— Problem requirements —
The stretch wanted below opens at the line containing "Given: Open the Insert menu" and closes at the line containing "Click the Модель". Please return it exactly, with no other lines.

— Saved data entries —
# # # # # # #

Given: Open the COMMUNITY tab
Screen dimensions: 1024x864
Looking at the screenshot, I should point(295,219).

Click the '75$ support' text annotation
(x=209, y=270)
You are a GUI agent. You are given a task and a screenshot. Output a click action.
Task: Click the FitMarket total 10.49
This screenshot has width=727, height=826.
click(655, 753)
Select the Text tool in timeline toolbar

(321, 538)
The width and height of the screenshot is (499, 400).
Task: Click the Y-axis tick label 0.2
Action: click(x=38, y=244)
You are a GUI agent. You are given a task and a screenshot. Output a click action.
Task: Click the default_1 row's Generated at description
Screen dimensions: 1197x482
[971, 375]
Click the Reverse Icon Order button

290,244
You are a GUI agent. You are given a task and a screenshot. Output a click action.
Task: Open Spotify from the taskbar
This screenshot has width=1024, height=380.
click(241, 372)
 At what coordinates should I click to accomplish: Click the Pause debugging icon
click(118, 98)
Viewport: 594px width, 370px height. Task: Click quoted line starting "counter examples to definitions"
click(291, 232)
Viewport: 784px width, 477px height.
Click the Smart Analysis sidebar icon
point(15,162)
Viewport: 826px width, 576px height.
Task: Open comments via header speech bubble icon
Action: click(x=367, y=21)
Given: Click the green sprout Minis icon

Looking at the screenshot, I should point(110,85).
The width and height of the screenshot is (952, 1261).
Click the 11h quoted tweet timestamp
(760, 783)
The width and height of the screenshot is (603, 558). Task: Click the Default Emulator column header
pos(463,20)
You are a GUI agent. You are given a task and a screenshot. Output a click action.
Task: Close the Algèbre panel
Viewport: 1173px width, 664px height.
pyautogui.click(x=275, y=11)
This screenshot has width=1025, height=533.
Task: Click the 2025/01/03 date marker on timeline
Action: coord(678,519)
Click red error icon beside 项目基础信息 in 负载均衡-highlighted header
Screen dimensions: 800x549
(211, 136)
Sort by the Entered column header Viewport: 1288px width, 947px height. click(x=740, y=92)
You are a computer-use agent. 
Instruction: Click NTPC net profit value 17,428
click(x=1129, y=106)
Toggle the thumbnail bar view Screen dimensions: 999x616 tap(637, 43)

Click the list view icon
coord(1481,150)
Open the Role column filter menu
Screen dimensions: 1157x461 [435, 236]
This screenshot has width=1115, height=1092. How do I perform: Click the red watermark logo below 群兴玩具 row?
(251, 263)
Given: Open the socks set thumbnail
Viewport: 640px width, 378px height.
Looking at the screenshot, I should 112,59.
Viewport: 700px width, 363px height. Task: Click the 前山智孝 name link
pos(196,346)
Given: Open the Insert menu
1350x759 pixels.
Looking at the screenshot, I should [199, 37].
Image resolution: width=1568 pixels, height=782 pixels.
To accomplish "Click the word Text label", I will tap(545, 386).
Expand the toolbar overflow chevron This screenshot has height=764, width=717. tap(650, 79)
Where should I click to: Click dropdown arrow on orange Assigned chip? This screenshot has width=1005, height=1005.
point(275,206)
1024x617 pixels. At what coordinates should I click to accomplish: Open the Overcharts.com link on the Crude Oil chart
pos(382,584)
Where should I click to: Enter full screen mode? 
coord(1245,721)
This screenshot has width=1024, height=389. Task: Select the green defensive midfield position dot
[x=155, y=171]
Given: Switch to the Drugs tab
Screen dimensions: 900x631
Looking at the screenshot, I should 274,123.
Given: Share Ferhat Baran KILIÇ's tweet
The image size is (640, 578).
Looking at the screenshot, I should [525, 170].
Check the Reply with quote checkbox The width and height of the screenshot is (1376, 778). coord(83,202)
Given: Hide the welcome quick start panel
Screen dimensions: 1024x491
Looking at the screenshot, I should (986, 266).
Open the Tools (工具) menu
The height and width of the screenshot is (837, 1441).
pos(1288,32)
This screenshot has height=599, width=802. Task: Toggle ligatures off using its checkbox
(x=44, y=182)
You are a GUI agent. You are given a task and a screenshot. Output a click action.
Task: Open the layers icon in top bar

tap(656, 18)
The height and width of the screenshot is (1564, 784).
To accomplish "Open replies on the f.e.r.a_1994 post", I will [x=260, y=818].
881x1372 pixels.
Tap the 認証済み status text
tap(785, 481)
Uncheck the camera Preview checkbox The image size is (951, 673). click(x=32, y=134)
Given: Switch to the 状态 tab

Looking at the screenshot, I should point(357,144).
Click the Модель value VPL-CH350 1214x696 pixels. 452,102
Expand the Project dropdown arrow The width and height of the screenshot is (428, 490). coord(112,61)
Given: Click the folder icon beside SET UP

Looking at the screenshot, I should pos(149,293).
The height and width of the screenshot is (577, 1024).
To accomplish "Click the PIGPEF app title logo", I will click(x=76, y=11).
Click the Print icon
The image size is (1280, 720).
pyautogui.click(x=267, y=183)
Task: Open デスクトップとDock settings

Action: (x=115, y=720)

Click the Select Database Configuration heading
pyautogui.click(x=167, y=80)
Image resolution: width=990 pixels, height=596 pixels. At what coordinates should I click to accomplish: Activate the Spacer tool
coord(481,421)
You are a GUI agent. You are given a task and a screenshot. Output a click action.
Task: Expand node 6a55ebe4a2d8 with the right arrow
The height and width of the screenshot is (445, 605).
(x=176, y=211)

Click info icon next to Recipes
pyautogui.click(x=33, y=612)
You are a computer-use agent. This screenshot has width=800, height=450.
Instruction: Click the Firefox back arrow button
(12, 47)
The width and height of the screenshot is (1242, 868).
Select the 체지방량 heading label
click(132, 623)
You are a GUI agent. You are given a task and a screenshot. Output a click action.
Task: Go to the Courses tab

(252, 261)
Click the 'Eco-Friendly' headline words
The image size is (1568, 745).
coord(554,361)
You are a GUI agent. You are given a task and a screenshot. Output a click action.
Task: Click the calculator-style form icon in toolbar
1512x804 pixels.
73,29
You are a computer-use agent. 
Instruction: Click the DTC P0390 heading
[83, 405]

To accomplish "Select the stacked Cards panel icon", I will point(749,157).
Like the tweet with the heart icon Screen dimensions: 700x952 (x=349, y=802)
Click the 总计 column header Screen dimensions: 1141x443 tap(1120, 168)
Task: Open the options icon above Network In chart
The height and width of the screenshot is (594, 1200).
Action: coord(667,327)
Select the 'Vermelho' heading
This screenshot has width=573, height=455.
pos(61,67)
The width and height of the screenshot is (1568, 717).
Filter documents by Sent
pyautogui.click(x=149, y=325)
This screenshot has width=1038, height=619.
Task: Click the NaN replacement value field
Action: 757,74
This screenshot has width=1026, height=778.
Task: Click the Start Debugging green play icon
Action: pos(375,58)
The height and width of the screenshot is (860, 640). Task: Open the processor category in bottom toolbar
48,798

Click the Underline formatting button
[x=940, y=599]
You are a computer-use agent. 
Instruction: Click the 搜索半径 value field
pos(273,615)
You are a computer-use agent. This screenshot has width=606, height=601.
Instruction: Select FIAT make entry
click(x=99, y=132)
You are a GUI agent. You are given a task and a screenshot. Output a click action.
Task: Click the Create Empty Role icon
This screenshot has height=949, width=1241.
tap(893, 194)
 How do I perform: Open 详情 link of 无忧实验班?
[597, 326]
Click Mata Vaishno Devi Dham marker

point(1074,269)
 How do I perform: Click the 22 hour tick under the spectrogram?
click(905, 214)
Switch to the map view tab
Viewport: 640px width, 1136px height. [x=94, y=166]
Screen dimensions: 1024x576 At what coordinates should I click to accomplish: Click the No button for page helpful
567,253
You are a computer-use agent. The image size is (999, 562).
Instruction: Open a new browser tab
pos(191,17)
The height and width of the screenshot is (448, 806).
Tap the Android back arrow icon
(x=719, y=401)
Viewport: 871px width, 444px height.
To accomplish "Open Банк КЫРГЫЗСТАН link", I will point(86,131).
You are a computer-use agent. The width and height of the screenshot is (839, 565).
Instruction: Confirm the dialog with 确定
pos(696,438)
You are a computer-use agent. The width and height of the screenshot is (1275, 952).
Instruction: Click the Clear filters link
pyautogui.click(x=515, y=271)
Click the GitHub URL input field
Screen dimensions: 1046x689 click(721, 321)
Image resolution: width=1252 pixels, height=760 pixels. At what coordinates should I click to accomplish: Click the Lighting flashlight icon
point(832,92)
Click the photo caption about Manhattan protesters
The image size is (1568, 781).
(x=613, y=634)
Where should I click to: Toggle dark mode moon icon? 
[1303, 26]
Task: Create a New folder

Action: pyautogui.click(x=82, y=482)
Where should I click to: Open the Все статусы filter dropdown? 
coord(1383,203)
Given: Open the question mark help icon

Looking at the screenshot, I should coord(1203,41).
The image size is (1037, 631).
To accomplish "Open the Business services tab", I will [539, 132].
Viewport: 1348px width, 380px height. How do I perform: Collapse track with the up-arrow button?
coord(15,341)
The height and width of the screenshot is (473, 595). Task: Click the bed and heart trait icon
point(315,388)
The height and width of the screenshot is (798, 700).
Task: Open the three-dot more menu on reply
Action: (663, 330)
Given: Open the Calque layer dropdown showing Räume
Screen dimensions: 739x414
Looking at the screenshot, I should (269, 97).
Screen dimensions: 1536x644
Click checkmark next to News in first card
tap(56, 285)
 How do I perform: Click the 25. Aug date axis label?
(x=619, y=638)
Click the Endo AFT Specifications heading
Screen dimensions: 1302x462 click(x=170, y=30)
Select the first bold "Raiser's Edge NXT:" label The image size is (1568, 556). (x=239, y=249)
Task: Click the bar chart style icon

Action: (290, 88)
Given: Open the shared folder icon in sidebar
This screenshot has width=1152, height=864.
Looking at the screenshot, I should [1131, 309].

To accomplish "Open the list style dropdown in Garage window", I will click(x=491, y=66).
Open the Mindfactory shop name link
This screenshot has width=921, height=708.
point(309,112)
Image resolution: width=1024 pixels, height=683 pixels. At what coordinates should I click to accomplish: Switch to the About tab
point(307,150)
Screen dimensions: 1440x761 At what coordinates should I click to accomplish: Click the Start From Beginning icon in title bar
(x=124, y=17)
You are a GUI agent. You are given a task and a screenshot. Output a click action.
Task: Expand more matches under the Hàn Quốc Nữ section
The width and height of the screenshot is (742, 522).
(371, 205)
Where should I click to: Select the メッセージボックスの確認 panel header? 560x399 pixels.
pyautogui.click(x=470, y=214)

# # # # # # #

— Result of this exercise —
Given: Open the Insert menu
1350x759 pixels.
Looking at the screenshot, I should [199, 37].
Image resolution: width=1568 pixels, height=782 pixels.
To accomplish "Click the word Text label", I will tap(545, 386).
Expand the toolbar overflow chevron This screenshot has height=764, width=717. tap(650, 79)
Where should I click to: Click dropdown arrow on orange Assigned chip? This screenshot has width=1005, height=1005.
point(275,206)
1024x617 pixels. At what coordinates should I click to accomplish: Open the Overcharts.com link on the Crude Oil chart
pos(382,584)
Where should I click to: Enter full screen mode? 
coord(1245,721)
This screenshot has width=1024, height=389. Task: Select the green defensive midfield position dot
[x=155, y=171]
Given: Switch to the Drugs tab
Screen dimensions: 900x631
Looking at the screenshot, I should 274,123.
Given: Share Ferhat Baran KILIÇ's tweet
The image size is (640, 578).
Looking at the screenshot, I should [525, 170].
Check the Reply with quote checkbox The width and height of the screenshot is (1376, 778). coord(83,202)
Given: Hide the welcome quick start panel
Screen dimensions: 1024x491
Looking at the screenshot, I should (986, 266).
Open the Tools (工具) menu
The height and width of the screenshot is (837, 1441).
pos(1288,32)
This screenshot has height=599, width=802. Task: Toggle ligatures off using its checkbox
(x=44, y=182)
You are a GUI agent. You are given a task and a screenshot. Output a click action.
Task: Open the layers icon in top bar

tap(656, 18)
The height and width of the screenshot is (1564, 784).
To accomplish "Open replies on the f.e.r.a_1994 post", I will [x=260, y=818].
881x1372 pixels.
Tap the 認証済み status text
tap(785, 481)
Uncheck the camera Preview checkbox The image size is (951, 673). click(x=32, y=134)
Given: Switch to the 状态 tab

Looking at the screenshot, I should point(357,144).
Click the Модель value VPL-CH350 1214x696 pixels. 452,102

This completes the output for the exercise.